# 87 stanza engine swap



## iNSiGHTFUL (May 20, 2012)

i have a 87 stanza and i want to do a engine swap on it hoping to get atleast 450hp but not sure which engines to look at.:wtf:


----------



## smj999smj (Jan 1, 2006)

450HP+ is a pretty aggressive goal for an 97 Stanza. Keep in mind a Nismo 350Z has only 350HP! You might be able to get that out of an SR20DET, but it probably wouldn't be the most practical for a daily, street driven vehicle, if that's what you're after. You'd also have to get a front wheel tranny and driveline to handle all of that power, as well. You could attempt a VQ35DE swap, but you would still have to do a lot of modification to the engine to get anywhere near 450HP and you would have a lot of fabrication work to get it to fit.
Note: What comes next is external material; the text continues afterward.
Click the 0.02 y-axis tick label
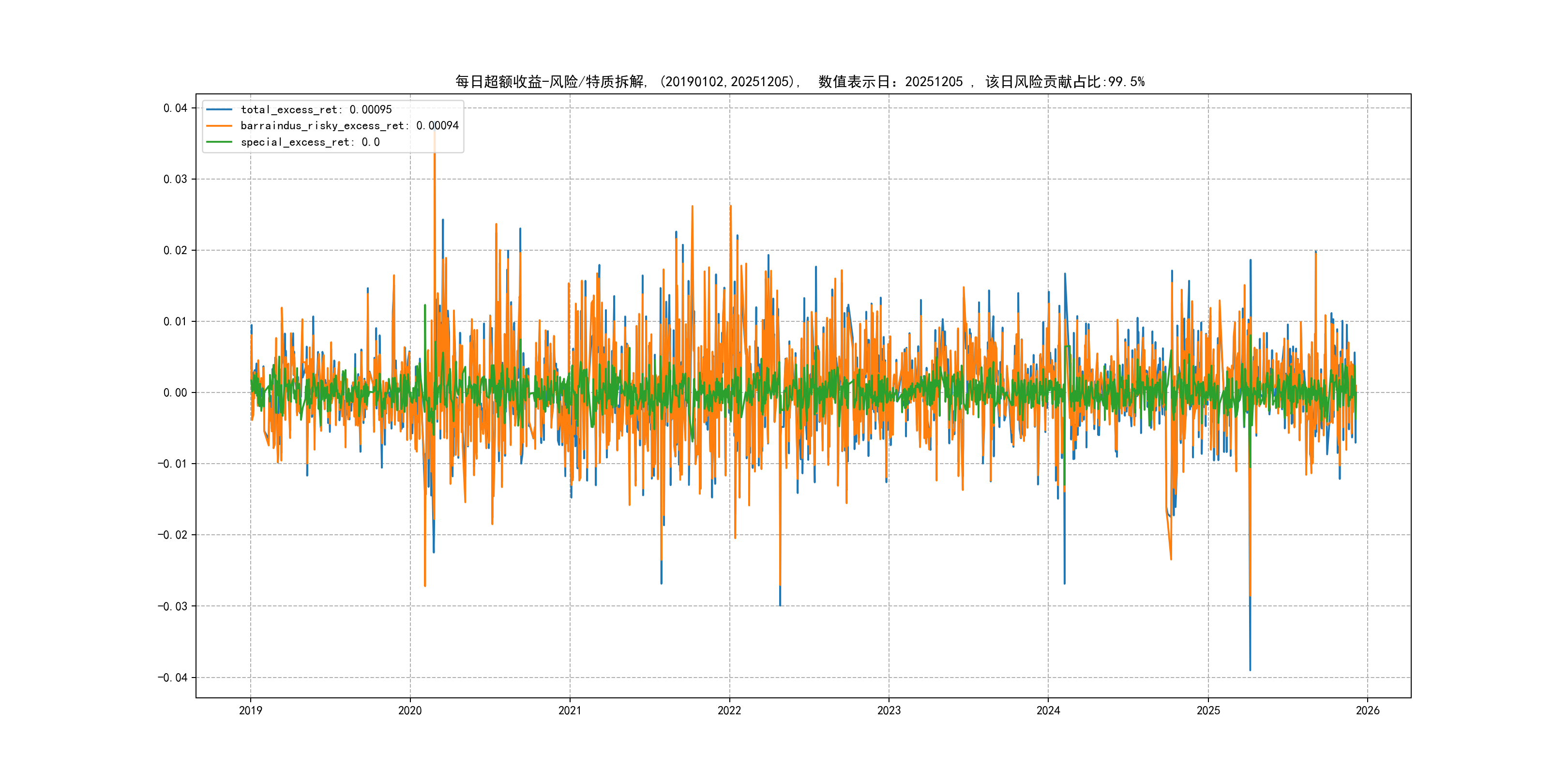The height and width of the screenshot is (784, 1568). (x=175, y=250)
I would expect a budget in the $10,000 ballpark range.


----------



## iNSiGHTFUL (May 20, 2012)

oh ok i see what you saying well maybe i will look for something that pushes 250-300 and look into booster like turbo


----------



## smj999smj (Jan 1, 2006)

Probably your best options would be either an SR swap or making a CA20DET by using your CA20E's block and swapping a head from a CA18DET, but you'll still need to do some work to get to your power goals. On the plus, you elimate a lot of fab work as your trans and driveline can be utilized, but I would "beef it up" to handle your power goals. The SR20DET is a better and more practical choice for performance, but you'll need to use the trans for the SR engine and modify the driveline.


----------